Task: The entries below need to be transcribed verbatim.

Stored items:

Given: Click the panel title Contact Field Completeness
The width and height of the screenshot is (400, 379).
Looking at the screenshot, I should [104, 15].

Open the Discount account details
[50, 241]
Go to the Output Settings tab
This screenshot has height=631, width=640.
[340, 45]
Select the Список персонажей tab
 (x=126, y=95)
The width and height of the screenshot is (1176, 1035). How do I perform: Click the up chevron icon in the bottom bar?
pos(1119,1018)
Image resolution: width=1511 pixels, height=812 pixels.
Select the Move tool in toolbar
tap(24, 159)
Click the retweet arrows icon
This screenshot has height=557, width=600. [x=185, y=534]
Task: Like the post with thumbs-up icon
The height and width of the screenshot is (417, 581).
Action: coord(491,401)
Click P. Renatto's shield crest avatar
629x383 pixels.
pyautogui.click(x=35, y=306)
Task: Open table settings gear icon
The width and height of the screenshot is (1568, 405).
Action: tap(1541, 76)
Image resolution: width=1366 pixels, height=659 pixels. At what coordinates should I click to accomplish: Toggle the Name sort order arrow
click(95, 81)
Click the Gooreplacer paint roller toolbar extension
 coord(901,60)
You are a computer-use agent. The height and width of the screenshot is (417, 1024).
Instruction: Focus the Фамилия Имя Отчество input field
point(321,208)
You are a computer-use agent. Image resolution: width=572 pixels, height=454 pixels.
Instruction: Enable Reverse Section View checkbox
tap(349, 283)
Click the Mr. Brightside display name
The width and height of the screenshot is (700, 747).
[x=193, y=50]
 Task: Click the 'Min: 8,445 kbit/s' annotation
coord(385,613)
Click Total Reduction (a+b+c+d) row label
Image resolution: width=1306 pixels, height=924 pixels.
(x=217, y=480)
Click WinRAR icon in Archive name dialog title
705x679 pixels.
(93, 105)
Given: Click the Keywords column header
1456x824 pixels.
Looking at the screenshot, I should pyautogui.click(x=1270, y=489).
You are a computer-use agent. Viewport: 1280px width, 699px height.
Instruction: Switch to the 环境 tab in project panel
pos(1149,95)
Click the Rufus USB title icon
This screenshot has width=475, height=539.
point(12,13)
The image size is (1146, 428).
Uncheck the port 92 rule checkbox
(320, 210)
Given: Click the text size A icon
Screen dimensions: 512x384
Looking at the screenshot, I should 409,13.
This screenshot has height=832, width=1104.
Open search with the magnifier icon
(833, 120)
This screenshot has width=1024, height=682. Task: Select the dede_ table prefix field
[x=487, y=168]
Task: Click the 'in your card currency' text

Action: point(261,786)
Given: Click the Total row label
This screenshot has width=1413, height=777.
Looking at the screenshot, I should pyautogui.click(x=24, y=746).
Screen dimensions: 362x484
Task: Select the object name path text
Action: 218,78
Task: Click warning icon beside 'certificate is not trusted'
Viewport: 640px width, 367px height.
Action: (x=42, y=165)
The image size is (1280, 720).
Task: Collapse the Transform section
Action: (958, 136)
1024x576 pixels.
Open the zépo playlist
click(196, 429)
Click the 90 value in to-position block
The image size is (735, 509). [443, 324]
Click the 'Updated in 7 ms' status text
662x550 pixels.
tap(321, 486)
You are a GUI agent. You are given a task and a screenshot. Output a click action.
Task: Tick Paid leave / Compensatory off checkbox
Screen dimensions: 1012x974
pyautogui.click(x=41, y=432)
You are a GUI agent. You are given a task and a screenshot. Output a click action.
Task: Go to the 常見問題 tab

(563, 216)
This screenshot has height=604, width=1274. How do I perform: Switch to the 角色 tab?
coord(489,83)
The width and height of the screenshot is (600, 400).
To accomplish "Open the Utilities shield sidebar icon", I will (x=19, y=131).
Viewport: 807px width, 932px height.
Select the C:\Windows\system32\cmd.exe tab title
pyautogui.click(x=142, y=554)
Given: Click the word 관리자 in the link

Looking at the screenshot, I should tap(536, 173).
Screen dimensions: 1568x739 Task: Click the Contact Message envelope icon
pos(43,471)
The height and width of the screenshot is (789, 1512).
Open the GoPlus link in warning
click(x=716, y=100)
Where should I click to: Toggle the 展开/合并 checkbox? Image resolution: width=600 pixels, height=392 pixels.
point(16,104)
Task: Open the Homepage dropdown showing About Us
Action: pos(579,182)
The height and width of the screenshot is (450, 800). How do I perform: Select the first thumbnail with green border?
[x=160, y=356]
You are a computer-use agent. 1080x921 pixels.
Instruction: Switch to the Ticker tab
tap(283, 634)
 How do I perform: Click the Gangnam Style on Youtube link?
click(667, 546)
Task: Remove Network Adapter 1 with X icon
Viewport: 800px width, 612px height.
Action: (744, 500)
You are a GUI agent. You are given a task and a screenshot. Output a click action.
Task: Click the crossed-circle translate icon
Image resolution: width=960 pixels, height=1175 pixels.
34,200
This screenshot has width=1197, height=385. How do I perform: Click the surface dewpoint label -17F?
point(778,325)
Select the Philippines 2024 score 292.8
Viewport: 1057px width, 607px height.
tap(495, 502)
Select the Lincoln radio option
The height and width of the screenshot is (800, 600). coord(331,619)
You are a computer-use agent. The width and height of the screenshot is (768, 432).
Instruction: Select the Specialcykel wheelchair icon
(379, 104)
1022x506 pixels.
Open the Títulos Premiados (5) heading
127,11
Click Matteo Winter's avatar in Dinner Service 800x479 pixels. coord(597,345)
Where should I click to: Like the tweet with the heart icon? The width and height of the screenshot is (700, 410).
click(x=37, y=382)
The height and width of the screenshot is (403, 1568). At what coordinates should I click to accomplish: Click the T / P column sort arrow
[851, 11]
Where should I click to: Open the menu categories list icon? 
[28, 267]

Result of the task:
Given: Click the panel title Contact Field Completeness
The width and height of the screenshot is (400, 379).
Looking at the screenshot, I should [104, 15].

Open the Discount account details
[50, 241]
Go to the Output Settings tab
This screenshot has height=631, width=640.
[340, 45]
Select the Список персонажей tab
 (x=126, y=95)
The width and height of the screenshot is (1176, 1035). How do I perform: Click the up chevron icon in the bottom bar?
pos(1119,1018)
Image resolution: width=1511 pixels, height=812 pixels.
Select the Move tool in toolbar
tap(24, 159)
Click the retweet arrows icon
This screenshot has height=557, width=600. [x=185, y=534]
Task: Like the post with thumbs-up icon
The height and width of the screenshot is (417, 581).
Action: coord(491,401)
Click P. Renatto's shield crest avatar
629x383 pixels.
pyautogui.click(x=35, y=306)
Task: Open table settings gear icon
The width and height of the screenshot is (1568, 405).
Action: tap(1541, 76)
Image resolution: width=1366 pixels, height=659 pixels. At what coordinates should I click to accomplish: Toggle the Name sort order arrow
click(95, 81)
Click the Gooreplacer paint roller toolbar extension
 coord(901,60)
You are a computer-use agent. The height and width of the screenshot is (417, 1024).
Instruction: Focus the Фамилия Имя Отчество input field
point(321,208)
You are a computer-use agent. Image resolution: width=572 pixels, height=454 pixels.
Instruction: Enable Reverse Section View checkbox
tap(349, 283)
Click the Mr. Brightside display name
The width and height of the screenshot is (700, 747).
[x=193, y=50]
 Task: Click the 'Min: 8,445 kbit/s' annotation
coord(385,613)
Click Total Reduction (a+b+c+d) row label
Image resolution: width=1306 pixels, height=924 pixels.
(x=217, y=480)
Click WinRAR icon in Archive name dialog title
705x679 pixels.
(93, 105)
Given: Click the Keywords column header
1456x824 pixels.
Looking at the screenshot, I should pyautogui.click(x=1270, y=489).
You are a computer-use agent. Viewport: 1280px width, 699px height.
Instruction: Switch to the 环境 tab in project panel
pos(1149,95)
Click the Rufus USB title icon
This screenshot has width=475, height=539.
point(12,13)
The image size is (1146, 428).
Uncheck the port 92 rule checkbox
(320, 210)
Given: Click the text size A icon
Screen dimensions: 512x384
Looking at the screenshot, I should 409,13.
This screenshot has height=832, width=1104.
Open search with the magnifier icon
(833, 120)
This screenshot has width=1024, height=682. Task: Select the dede_ table prefix field
[x=487, y=168]
Task: Click the 'in your card currency' text

Action: point(261,786)
Given: Click the Total row label
This screenshot has width=1413, height=777.
Looking at the screenshot, I should pyautogui.click(x=24, y=746).
Screen dimensions: 362x484
Task: Select the object name path text
Action: 218,78
Task: Click warning icon beside 'certificate is not trusted'
Viewport: 640px width, 367px height.
Action: (x=42, y=165)
The image size is (1280, 720).
Task: Collapse the Transform section
Action: (958, 136)
1024x576 pixels.
Open the zépo playlist
click(196, 429)
Click the 90 value in to-position block
The image size is (735, 509). [443, 324]
Click the 'Updated in 7 ms' status text
662x550 pixels.
tap(321, 486)
You are a GUI agent. You are given a task and a screenshot. Output a click action.
Task: Tick Paid leave / Compensatory off checkbox
Screen dimensions: 1012x974
pyautogui.click(x=41, y=432)
You are a GUI agent. You are given a task and a screenshot. Output a click action.
Task: Go to the 常見問題 tab

(563, 216)
This screenshot has height=604, width=1274. How do I perform: Switch to the 角色 tab?
coord(489,83)
The width and height of the screenshot is (600, 400).
To accomplish "Open the Utilities shield sidebar icon", I will (x=19, y=131).
Viewport: 807px width, 932px height.
Select the C:\Windows\system32\cmd.exe tab title
pyautogui.click(x=142, y=554)
Given: Click the word 관리자 in the link

Looking at the screenshot, I should tap(536, 173).
Screen dimensions: 1568x739 Task: Click the Contact Message envelope icon
pos(43,471)
The height and width of the screenshot is (789, 1512).
Open the GoPlus link in warning
click(x=716, y=100)
Where should I click to: Toggle the 展开/合并 checkbox? Image resolution: width=600 pixels, height=392 pixels.
point(16,104)
Task: Open the Homepage dropdown showing About Us
Action: pos(579,182)
The height and width of the screenshot is (450, 800). How do I perform: Select the first thumbnail with green border?
[x=160, y=356]
You are a computer-use agent. 1080x921 pixels.
Instruction: Switch to the Ticker tab
tap(283, 634)
 How do I perform: Click the Gangnam Style on Youtube link?
click(667, 546)
Task: Remove Network Adapter 1 with X icon
Viewport: 800px width, 612px height.
Action: (744, 500)
You are a GUI agent. You are given a task and a screenshot. Output a click action.
Task: Click the crossed-circle translate icon
Image resolution: width=960 pixels, height=1175 pixels.
34,200
This screenshot has width=1197, height=385. How do I perform: Click the surface dewpoint label -17F?
point(778,325)
Select the Philippines 2024 score 292.8
Viewport: 1057px width, 607px height.
tap(495, 502)
Select the Lincoln radio option
The height and width of the screenshot is (800, 600). coord(331,619)
You are a computer-use agent. The width and height of the screenshot is (768, 432).
Instruction: Select the Specialcykel wheelchair icon
(379, 104)
1022x506 pixels.
Open the Títulos Premiados (5) heading
127,11
Click Matteo Winter's avatar in Dinner Service 800x479 pixels. coord(597,345)
Where should I click to: Like the tweet with the heart icon? The width and height of the screenshot is (700, 410).
click(x=37, y=382)
The height and width of the screenshot is (403, 1568). At what coordinates should I click to accomplish: Click the T / P column sort arrow
[851, 11]
Where should I click to: Open the menu categories list icon? 
[28, 267]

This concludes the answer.